_What is expected_
For the string "with", search the entries below and copy every line where it appears.

_Records for the exercise_
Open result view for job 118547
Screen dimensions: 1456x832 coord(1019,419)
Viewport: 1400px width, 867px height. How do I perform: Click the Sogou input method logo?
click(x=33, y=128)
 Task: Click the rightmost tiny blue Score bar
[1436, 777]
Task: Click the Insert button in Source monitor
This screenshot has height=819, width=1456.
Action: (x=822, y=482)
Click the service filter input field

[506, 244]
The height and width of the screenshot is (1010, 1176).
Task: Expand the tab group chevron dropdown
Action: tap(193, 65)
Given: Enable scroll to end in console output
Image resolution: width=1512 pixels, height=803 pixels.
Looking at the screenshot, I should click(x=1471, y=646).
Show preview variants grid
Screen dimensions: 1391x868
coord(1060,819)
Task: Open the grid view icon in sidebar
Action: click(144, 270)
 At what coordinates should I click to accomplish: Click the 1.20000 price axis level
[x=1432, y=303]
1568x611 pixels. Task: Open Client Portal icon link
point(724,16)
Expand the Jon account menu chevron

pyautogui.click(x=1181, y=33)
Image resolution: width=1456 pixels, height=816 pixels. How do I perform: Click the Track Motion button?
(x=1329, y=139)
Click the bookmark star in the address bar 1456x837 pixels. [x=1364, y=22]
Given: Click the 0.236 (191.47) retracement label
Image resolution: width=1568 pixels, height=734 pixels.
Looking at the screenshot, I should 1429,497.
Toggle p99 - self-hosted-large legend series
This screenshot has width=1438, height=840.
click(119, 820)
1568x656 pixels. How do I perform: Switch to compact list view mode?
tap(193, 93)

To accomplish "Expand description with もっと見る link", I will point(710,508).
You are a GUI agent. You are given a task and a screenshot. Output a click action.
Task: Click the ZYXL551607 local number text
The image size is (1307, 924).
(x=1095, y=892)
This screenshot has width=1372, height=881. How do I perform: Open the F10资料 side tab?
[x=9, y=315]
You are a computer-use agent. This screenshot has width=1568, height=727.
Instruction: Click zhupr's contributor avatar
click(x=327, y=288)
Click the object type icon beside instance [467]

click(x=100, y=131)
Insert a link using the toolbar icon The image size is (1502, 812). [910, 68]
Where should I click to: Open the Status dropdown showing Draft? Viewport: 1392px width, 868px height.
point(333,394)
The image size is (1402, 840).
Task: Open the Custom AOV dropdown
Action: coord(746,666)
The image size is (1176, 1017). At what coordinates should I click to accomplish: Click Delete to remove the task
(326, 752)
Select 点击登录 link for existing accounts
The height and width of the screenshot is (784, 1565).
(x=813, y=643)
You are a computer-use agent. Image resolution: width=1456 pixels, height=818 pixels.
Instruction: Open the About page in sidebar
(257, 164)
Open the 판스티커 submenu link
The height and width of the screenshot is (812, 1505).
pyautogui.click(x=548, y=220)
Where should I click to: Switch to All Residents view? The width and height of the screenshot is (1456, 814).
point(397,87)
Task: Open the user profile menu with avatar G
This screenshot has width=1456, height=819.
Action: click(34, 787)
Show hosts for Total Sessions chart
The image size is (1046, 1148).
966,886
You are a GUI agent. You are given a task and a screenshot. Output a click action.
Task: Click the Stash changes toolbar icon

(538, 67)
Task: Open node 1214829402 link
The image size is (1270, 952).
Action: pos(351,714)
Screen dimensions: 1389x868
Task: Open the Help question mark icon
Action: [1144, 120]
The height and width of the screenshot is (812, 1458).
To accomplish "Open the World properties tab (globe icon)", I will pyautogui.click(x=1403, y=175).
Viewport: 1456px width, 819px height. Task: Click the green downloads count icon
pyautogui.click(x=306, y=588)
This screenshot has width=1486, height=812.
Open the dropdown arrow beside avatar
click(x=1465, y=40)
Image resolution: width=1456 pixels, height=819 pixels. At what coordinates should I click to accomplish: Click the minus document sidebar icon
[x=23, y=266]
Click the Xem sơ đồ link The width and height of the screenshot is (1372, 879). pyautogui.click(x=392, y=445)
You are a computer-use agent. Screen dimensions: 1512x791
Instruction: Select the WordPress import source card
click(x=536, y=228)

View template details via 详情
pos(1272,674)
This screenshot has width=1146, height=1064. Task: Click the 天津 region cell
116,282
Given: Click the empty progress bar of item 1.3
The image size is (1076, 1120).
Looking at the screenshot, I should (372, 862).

_Problem solution_
To accomplish "Expand description with もっと見る link", I will point(710,508).
Task: Open the user profile menu with avatar G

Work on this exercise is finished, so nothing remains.